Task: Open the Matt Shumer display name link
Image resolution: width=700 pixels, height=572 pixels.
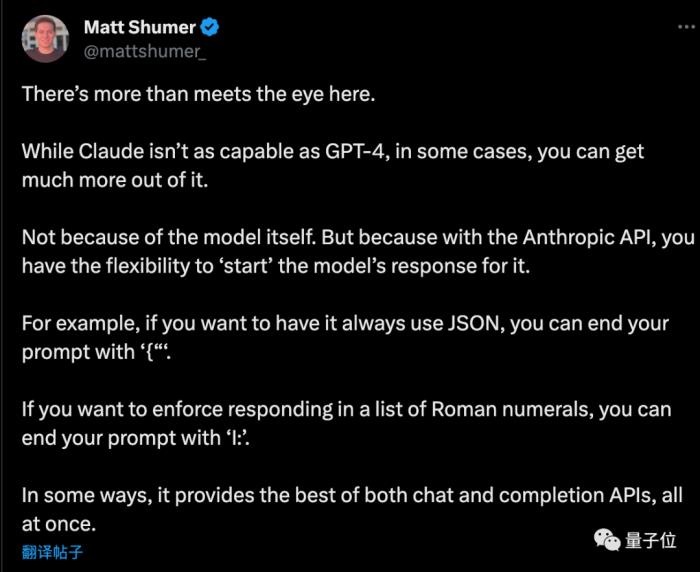Action: (x=140, y=27)
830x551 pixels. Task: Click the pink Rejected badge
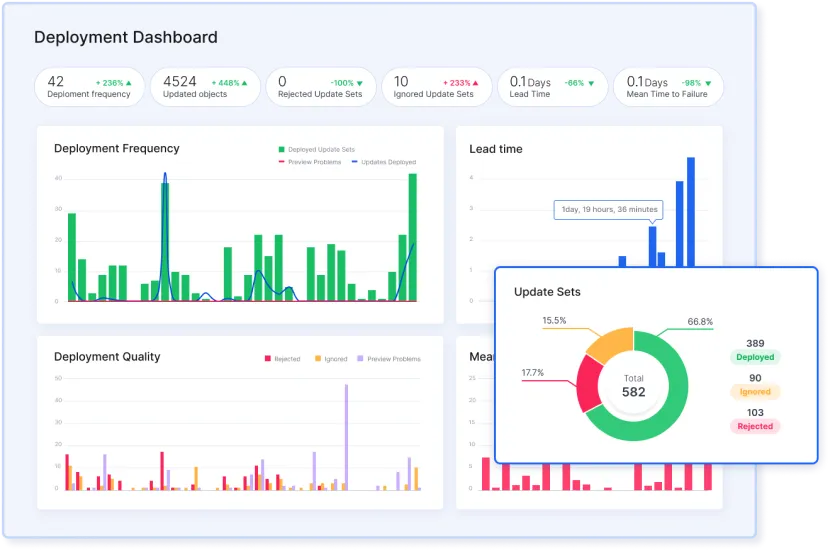coord(755,426)
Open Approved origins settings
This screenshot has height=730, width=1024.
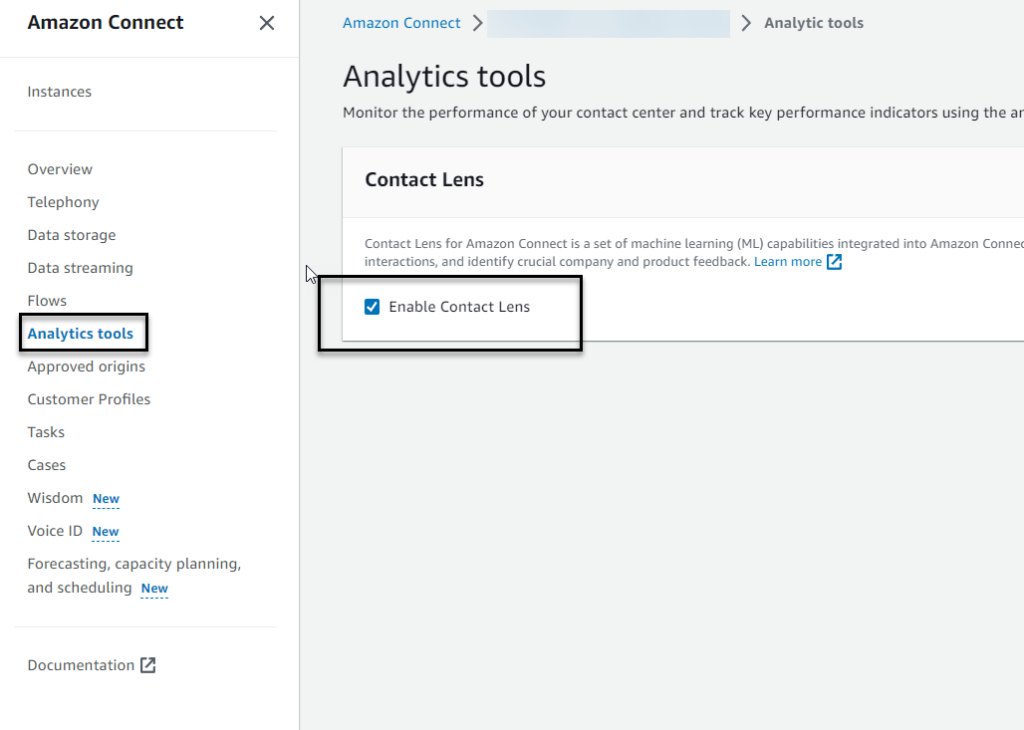pyautogui.click(x=86, y=367)
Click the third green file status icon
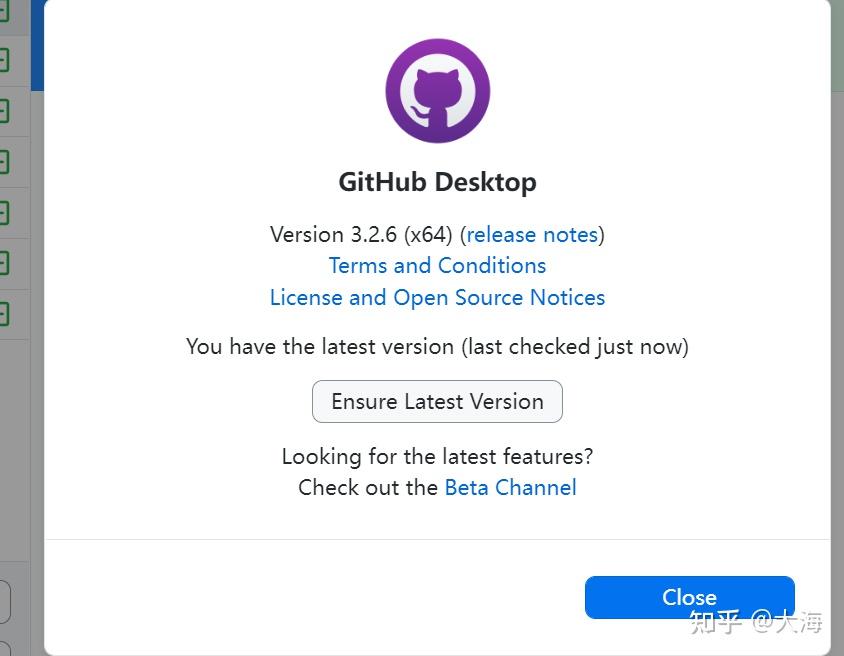 point(3,110)
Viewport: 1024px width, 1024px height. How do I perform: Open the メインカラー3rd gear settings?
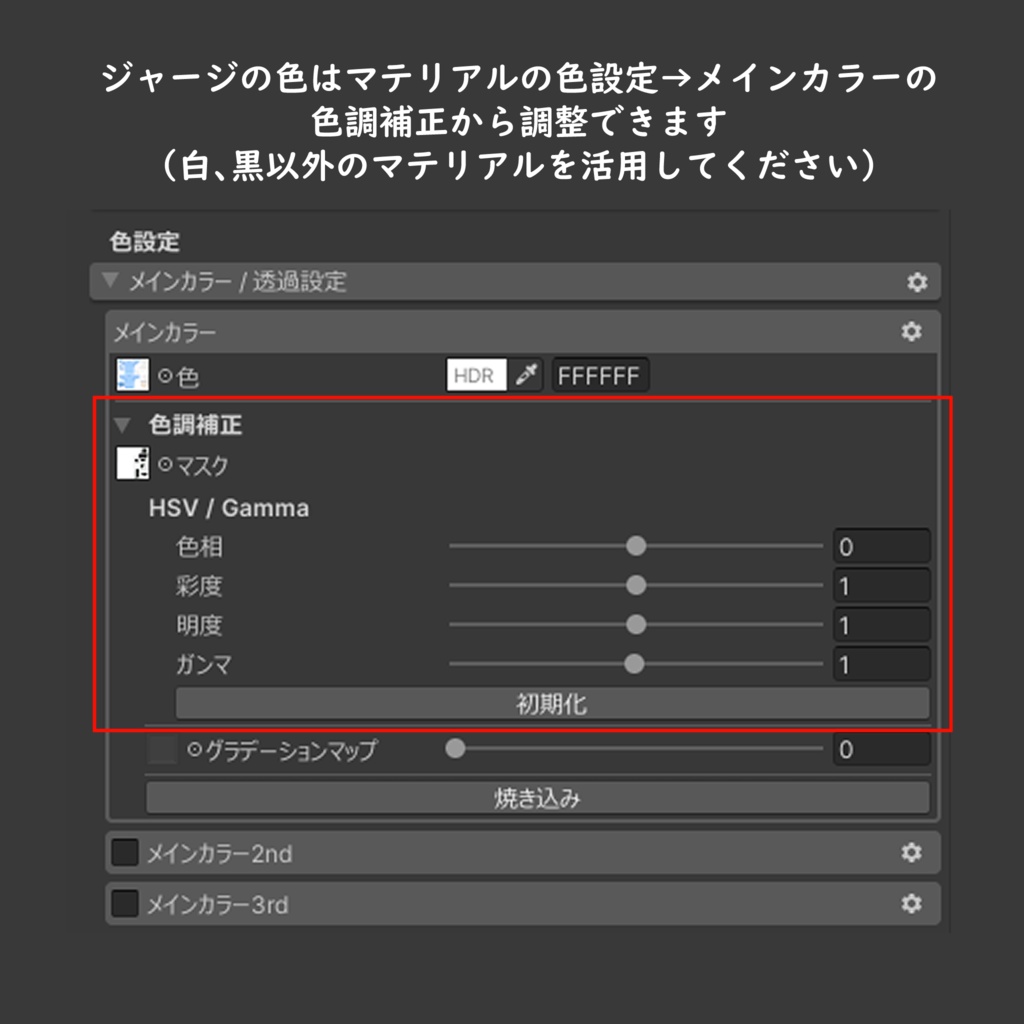(912, 904)
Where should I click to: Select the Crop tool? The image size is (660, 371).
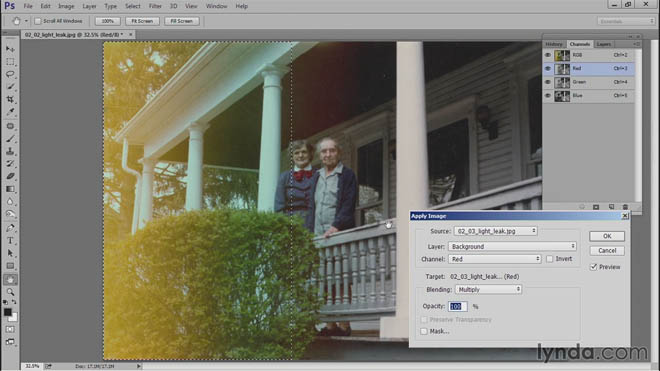[x=10, y=99]
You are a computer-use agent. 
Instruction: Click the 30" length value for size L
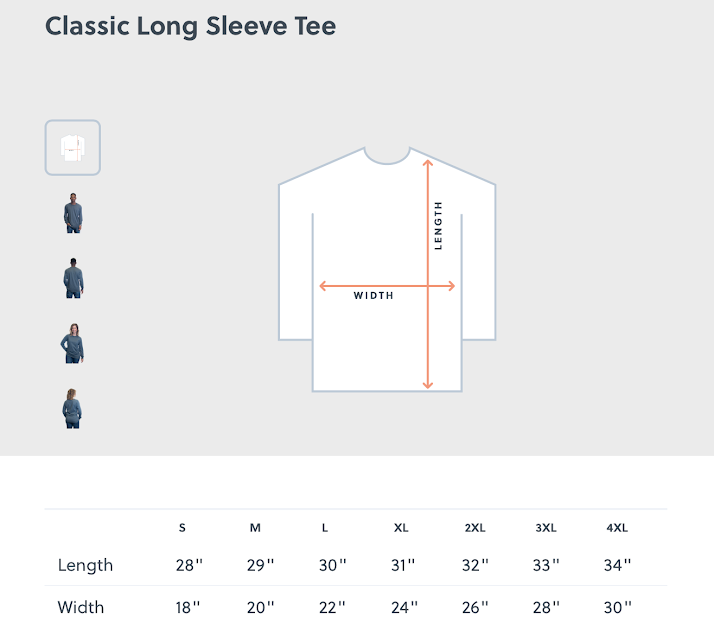332,565
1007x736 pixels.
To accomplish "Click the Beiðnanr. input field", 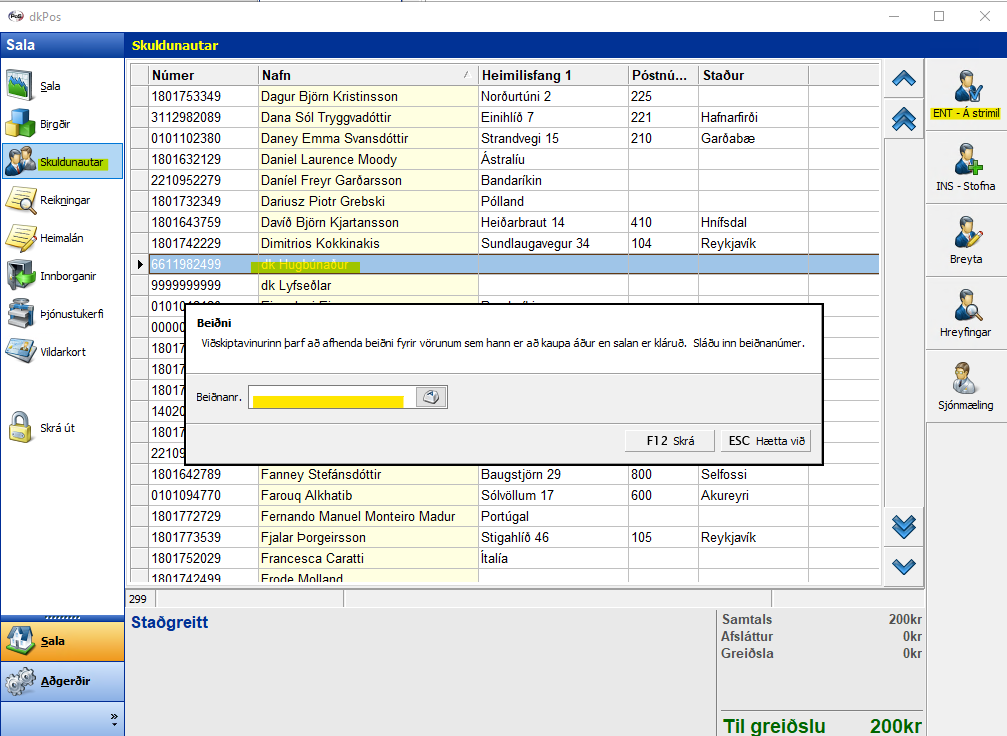I will (x=332, y=397).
------------------------------------------------------------
■ What you are asked to do:
Print only the lines from the opening line of the listing to the line containing "1007x736 pixels.", inclusive, exactly as they appear and without pictures.

■ Response below:
Task: Open the Matt Shumer display name link
Image resolution: width=700 pixels, height=572 pixels.
Action: (x=140, y=27)
830x551 pixels. Task: Click the pink Rejected badge
coord(755,426)
Open Approved origins settings
This screenshot has height=730, width=1024.
pyautogui.click(x=86, y=367)
Click the third green file status icon
 point(3,110)
Viewport: 1024px width, 1024px height. How do I perform: Open the メインカラー3rd gear settings?
(912, 904)
Where should I click to: Select the Crop tool? The image size is (660, 371).
[x=10, y=99]
You are a computer-use agent. 
Instruction: Click the 30" length value for size L
332,565
1007x736 pixels.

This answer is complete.